FRANZ. Du lügst, sag ich – geh den Augenblick, lauf, spring, sieh, wo der Pastor bleibt, heiß ihn eilen, eilen, aber ich sage dir, du lügst.

DANIEL im Abgehn. Gott sei Euch gnädig!

FRANZ. Pöbelweisheit, Pöbelfurcht! – Es ist ja noch nicht ausgemacht, ob das Vergangene nicht vergangen ist, oder ein Auge findet über den Sternen – hum, hum! wer raunte mir das ein? Rächet denn droben über den Sternen einer? – Nein, nein! – Ja, ja! Fürchterlich zischelts um mich: Richtet droben einer über den Sternen! Entgegengehen dem Rächer über den Sternen diese Nacht noch! Nein! sag ich – Elender Schlupfwinkel, hinter den sich deine Feigheit verstecken will – öd, einsam, taub ists droben über den Sternen – wenns aber doch etwas mehr wäre? Nein, nein, es ist nicht! Ich befehle, es ist nicht! Wenns aber doch wäre? Weh dir, wenns nachgezählt worden wäre! wenns dir vorgezählt würde diese Nacht noch! – Warum schaudert mirs so durch die Knochen? Sterben! warum packt mich das Wort so? Rechenschaft geben dem Rächer droben über den Sternen – und wenn er gerecht ist, Waisen und Witwen, Unterdrückte, Geplagte heulen zu ihm auf, und wenn er gerecht ist? – warum haben sie gelitten, warum hast du über sie triumphieret? –

Pastor Moser tritt auf.

MOSER. Ihr ließt mich holen, gnädiger Herr. Ich erstaune. Das erste Mal in meinem Leben! Habt Ihr im Sinn, über die Religion zu spotten, oder fangt Ihr an, vor ihr zu zittern?

FRANZ. Spotten oder zittern, je nachdem du mir antwortest. – Höre, Moser, ich will dir zeigen, daß du ein Narr bist, oder die Welt fürn Narren halten willst, und du sollst mir antworten. Hörst du? Auf dein Leben sollst du mir antworten.

MOSER. Ihr fordert einen Höheren vor Euren Richterstuhl. Der Höhere wird Euch dermaleins antworten.

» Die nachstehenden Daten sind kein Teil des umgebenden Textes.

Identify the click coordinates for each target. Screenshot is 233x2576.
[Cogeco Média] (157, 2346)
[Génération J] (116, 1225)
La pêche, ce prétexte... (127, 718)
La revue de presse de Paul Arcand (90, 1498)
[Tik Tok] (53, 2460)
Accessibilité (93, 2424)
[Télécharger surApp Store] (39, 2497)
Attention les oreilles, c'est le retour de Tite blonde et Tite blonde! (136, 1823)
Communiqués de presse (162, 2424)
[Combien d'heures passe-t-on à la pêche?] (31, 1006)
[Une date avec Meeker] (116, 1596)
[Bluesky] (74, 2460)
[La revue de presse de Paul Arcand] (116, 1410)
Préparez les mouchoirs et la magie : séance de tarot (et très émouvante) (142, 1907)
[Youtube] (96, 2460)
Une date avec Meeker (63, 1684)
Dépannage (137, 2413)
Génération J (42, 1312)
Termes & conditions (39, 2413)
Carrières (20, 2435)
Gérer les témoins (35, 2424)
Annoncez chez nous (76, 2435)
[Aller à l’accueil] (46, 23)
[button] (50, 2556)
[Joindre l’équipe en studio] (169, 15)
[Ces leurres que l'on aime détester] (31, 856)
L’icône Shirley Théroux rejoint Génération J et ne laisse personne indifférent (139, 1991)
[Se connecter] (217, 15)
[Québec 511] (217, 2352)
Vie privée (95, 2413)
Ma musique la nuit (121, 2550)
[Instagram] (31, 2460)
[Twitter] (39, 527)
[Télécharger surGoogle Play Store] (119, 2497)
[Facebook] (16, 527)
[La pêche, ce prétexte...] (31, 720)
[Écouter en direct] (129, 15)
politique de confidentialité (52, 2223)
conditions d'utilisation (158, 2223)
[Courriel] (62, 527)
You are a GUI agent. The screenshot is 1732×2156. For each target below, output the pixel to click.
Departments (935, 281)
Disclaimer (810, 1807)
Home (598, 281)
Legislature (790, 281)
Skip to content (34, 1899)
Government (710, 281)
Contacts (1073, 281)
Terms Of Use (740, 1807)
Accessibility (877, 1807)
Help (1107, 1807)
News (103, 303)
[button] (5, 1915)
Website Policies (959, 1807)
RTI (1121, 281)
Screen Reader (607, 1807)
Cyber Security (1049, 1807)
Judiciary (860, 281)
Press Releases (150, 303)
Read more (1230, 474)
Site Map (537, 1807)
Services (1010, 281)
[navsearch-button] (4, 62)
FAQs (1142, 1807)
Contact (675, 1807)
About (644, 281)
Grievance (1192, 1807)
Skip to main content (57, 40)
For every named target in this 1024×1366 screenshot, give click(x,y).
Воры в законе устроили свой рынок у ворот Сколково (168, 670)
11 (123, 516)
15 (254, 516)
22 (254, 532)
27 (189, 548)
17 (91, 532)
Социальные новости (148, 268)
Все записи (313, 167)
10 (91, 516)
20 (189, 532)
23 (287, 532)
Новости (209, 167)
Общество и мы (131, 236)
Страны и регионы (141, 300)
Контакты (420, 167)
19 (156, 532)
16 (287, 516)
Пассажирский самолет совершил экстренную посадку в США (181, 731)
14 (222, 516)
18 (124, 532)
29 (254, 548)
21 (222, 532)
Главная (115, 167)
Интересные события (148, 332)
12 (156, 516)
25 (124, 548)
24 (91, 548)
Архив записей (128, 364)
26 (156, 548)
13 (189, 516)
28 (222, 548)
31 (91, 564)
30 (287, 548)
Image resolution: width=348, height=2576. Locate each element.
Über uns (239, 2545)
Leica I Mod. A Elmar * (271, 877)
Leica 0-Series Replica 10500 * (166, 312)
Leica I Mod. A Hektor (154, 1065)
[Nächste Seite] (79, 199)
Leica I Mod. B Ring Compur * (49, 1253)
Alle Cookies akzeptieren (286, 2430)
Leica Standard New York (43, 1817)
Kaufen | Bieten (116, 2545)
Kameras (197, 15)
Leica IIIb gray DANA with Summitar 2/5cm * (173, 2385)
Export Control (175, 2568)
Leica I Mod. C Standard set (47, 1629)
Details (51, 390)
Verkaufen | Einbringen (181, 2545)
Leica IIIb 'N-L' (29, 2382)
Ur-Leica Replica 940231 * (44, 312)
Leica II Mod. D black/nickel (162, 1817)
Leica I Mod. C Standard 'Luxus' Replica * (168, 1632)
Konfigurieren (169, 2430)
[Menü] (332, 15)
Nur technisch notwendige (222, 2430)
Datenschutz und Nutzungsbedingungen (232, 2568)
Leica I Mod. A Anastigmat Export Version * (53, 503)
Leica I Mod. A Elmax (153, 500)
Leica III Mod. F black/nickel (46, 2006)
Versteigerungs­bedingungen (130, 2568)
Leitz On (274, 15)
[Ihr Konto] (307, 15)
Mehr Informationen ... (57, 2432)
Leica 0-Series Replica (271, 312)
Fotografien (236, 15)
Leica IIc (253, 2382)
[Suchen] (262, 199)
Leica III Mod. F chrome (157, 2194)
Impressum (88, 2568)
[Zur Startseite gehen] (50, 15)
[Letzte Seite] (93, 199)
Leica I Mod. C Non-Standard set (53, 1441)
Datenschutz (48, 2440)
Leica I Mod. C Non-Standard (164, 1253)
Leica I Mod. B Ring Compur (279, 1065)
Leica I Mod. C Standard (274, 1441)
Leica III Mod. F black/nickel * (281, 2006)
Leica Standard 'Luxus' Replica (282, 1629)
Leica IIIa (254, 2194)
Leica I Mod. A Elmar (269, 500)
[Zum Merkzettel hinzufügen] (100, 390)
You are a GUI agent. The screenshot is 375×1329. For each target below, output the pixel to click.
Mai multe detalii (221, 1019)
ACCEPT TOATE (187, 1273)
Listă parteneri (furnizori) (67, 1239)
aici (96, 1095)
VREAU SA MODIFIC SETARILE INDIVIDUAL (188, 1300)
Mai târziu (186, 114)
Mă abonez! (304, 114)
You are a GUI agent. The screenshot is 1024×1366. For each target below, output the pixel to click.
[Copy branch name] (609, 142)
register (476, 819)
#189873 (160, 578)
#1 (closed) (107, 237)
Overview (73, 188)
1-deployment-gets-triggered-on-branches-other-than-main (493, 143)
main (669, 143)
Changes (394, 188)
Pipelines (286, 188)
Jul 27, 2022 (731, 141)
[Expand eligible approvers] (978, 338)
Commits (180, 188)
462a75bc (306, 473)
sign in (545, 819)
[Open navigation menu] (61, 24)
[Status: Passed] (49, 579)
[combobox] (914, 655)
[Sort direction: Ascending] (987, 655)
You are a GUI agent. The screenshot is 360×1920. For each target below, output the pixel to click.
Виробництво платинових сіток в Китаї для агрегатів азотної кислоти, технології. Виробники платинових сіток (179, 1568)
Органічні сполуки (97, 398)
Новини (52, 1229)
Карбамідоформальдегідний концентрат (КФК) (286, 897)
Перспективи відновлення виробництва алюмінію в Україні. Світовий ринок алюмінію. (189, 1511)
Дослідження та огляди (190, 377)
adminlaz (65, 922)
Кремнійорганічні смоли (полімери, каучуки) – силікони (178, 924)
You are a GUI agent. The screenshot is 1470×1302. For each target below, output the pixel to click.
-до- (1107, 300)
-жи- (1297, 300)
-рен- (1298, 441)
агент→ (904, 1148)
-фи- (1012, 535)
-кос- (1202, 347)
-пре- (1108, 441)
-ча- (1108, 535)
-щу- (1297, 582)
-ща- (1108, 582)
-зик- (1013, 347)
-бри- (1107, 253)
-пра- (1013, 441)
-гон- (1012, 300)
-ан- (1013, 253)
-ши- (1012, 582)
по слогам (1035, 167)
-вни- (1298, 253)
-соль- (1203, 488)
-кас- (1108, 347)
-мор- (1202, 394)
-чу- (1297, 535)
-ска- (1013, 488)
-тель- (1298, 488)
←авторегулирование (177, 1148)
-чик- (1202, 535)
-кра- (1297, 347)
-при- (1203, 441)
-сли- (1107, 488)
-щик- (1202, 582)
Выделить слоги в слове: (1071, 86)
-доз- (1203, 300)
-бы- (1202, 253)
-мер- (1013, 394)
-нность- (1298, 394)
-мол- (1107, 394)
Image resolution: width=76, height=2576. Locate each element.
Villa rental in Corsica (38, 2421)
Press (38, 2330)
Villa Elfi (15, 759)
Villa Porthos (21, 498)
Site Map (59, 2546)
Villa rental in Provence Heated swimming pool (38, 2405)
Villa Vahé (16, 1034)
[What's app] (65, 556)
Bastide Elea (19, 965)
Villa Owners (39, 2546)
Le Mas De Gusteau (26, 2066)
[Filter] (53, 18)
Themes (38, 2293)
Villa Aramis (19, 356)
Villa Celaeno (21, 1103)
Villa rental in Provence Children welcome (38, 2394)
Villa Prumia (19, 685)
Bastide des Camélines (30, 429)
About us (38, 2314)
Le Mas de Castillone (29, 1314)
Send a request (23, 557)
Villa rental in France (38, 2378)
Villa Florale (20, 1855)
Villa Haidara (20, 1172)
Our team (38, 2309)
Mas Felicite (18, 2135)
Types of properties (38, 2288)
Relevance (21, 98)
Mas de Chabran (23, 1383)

FRANZ. Itzt will ichs wissen, itzt, diesen Augenblick, damit ich nicht die schändliche Torheit begehe, und im Drange der Not den Götzen des Pöbels anrufe, ich habs dir oft mit Hohnlachen beim Burgunder zugesoffen: Es ist kein Gott! – Itzt red ich im Ernste mit dir, ich sage dir: es ist keiner! Du sollst mich mit allen Waffen widerlegen, die du in deiner Gewalt hast, aber ich blase sie weg mit dem Hauch meines Mundes.

MOSER. Wenn du auch eben so leicht den Donner wegblasen könntest, der mit zehntausendfachem Zentnergewicht auf deine stolze Seele fallen wird! dieser allwissende Gott, den du Tor und Bösewicht mitten aus seiner Schöpfung zernichtest, braucht sich nicht durch den Mund des Staubes zu rechtfertigen. Er ist ebenso groß in deinen Tyranneien, als irgend in einem Lächeln der siegenden Tugend.

FRANZ. Ungemein gut, Pfaffe! So gefällst du mir.

MOSER. Ich stehe hier in den Angelegenheiten eines größeren Herrn, und rede mit einem, der Wurm ist wie ich, dem ich nicht gefallen will. Freilich müßt ich Wunder tun können, wenn ich deiner halsstarrigen Bosheit das Geständnis abzwingen könnte, – aber wenn deine Überzeugung so fest ist? warum ließest du mich rufen, sage mir doch, warum ließest du mich in der Mitternacht rufen?